The bidding appears particularly frenetic when it comes to junior staff at the analyst and associate level, particularly in corporate finance. A recent study by the Financial News found nearly 100 percent of banks plan to hire junior M&A employees in next few months.

Predicting The Turning Point

Logan Naidu, a consultant at London recruitment firm Cornell Partnership, predicts another 12 to 18 months of recruitment before any cutting begins. Johnson sees investment banking in the fourth year of a five-year cycle that began with the downturn of 2002. "Pay will turn down and hiring will turn down even faster once the business gets soft," he predicts.

The current cycle is different from others, Johnson says, because banks were initially slow to ramp up recruitment this time. "This is the third year in a row that business is better," he says. "But it's only now that banks think they have something sustainable and real that hiring has begun in earnest."

Compensation is already taking its toll. Both JPMorgan and Bank of America said rising compensation was partially to blame for poor first quarter profits.
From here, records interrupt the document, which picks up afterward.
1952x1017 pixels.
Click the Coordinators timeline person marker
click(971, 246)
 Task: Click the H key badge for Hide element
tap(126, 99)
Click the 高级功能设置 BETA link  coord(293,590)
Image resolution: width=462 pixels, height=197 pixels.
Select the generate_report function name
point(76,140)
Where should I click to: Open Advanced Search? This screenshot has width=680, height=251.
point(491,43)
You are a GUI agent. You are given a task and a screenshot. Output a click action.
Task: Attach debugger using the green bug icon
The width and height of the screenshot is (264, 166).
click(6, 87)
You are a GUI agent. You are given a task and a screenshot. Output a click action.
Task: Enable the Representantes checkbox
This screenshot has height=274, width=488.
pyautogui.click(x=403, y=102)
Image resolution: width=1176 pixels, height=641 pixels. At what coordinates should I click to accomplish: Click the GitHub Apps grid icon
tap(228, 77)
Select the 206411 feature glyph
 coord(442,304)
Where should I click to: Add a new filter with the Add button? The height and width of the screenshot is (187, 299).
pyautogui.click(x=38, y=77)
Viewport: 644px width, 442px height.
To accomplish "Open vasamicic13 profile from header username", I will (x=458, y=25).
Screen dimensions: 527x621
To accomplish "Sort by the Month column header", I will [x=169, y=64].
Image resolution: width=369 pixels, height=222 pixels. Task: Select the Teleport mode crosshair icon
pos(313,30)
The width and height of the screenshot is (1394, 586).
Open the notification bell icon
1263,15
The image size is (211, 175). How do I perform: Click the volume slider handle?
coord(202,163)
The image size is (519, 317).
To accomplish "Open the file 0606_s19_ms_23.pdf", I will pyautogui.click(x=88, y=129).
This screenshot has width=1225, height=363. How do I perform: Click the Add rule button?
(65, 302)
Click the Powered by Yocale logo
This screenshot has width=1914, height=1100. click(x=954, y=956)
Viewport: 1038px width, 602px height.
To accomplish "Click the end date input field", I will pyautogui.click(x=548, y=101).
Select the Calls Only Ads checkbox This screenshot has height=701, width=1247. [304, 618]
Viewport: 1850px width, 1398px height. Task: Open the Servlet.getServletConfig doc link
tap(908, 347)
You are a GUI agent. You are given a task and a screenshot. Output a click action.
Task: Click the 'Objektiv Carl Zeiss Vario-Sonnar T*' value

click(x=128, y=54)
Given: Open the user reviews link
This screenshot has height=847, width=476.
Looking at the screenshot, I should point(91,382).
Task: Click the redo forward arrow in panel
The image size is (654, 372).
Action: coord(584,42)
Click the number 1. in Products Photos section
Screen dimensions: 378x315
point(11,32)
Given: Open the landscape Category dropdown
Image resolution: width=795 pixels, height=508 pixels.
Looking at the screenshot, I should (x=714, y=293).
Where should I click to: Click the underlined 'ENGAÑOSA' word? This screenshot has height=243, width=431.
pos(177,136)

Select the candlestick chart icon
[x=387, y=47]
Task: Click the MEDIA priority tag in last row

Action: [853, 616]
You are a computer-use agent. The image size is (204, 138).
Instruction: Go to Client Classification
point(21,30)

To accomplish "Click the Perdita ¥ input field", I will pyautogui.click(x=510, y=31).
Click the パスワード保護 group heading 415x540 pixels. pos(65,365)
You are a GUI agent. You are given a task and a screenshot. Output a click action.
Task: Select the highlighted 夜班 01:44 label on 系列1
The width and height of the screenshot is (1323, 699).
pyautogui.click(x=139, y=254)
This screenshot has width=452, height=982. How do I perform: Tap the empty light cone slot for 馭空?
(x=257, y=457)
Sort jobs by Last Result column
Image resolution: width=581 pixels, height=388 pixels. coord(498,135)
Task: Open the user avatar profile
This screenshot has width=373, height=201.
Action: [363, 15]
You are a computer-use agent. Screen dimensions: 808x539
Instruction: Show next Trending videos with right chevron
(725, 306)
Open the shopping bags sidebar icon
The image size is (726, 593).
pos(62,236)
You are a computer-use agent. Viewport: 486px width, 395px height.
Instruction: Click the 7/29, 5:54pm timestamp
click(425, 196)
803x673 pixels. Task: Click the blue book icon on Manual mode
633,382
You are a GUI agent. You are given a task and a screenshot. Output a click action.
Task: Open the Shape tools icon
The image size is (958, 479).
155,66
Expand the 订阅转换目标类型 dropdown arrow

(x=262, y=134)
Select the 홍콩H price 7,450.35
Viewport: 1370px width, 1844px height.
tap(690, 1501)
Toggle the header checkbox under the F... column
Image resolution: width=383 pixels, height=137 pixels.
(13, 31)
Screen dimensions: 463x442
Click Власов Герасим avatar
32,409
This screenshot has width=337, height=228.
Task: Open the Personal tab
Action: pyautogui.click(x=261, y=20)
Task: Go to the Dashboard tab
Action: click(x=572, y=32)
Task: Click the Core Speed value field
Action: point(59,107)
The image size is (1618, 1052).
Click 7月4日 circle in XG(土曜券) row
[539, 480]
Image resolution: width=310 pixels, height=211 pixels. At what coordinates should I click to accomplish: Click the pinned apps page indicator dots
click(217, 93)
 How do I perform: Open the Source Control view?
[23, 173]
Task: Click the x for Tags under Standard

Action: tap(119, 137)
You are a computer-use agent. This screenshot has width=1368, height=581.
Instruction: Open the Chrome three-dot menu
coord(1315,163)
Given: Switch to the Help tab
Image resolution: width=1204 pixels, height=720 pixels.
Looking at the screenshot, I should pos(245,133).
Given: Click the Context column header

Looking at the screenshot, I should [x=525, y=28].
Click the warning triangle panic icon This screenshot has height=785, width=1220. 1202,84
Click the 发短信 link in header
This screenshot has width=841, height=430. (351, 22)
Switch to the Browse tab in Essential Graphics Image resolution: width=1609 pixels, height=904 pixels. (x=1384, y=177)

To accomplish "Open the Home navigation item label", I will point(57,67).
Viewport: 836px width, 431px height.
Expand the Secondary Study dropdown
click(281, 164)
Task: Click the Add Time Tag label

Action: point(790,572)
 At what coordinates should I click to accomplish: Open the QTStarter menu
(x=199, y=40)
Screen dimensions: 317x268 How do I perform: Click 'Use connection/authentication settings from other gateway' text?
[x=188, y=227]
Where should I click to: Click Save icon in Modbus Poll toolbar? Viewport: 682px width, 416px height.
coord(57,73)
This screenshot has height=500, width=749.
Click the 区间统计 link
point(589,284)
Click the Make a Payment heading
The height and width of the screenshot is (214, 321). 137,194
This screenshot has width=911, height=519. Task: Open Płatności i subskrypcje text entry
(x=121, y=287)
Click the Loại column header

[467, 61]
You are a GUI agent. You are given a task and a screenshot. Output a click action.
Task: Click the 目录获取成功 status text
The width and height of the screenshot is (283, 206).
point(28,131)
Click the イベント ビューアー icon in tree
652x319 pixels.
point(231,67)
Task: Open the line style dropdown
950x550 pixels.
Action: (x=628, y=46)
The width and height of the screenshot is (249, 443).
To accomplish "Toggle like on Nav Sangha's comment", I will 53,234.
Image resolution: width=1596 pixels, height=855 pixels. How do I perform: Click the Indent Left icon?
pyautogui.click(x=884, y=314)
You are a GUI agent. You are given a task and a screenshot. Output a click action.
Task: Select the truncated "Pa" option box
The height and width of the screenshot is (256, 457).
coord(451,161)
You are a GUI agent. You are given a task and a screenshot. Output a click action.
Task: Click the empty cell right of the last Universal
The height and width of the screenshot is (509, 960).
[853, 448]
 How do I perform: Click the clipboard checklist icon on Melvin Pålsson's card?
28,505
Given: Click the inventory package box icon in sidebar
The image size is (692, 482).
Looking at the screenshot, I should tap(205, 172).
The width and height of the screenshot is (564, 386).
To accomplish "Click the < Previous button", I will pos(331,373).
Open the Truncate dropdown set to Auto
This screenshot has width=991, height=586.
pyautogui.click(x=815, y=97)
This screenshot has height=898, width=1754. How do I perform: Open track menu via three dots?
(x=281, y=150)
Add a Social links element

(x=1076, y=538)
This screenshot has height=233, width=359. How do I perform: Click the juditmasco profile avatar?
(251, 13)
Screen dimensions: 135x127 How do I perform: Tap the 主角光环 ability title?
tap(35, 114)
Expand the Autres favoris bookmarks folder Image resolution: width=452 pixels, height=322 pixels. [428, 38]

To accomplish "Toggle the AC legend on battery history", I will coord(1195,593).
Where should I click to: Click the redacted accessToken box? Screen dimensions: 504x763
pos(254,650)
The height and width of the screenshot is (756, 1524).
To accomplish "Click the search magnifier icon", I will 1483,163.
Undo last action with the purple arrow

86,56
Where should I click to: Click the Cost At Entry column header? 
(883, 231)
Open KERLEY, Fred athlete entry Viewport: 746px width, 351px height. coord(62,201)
In the case of JPMorgan, however, the 15 percent rise in compensation expenses between the fourth quarter of 2005 and the first quarter of 2006 was part of a deliberate policy to pay competitively with its rivals.

Brad Hintz, a banking analyst with Sanford C. Bernstein & Co., says costs can get bid up quickly at this stage of the cycle, leaving banks in a no-win situation: "Those that don't pay in-line with the market will see staff leave for rivals, and will then have to pay even more to hire new people in."

While today banks have no choice but to pay generously, Hintz warns they'll show no such generosity in a few years: "Have you ever known banks to be altruistic during a downturn?" he asks.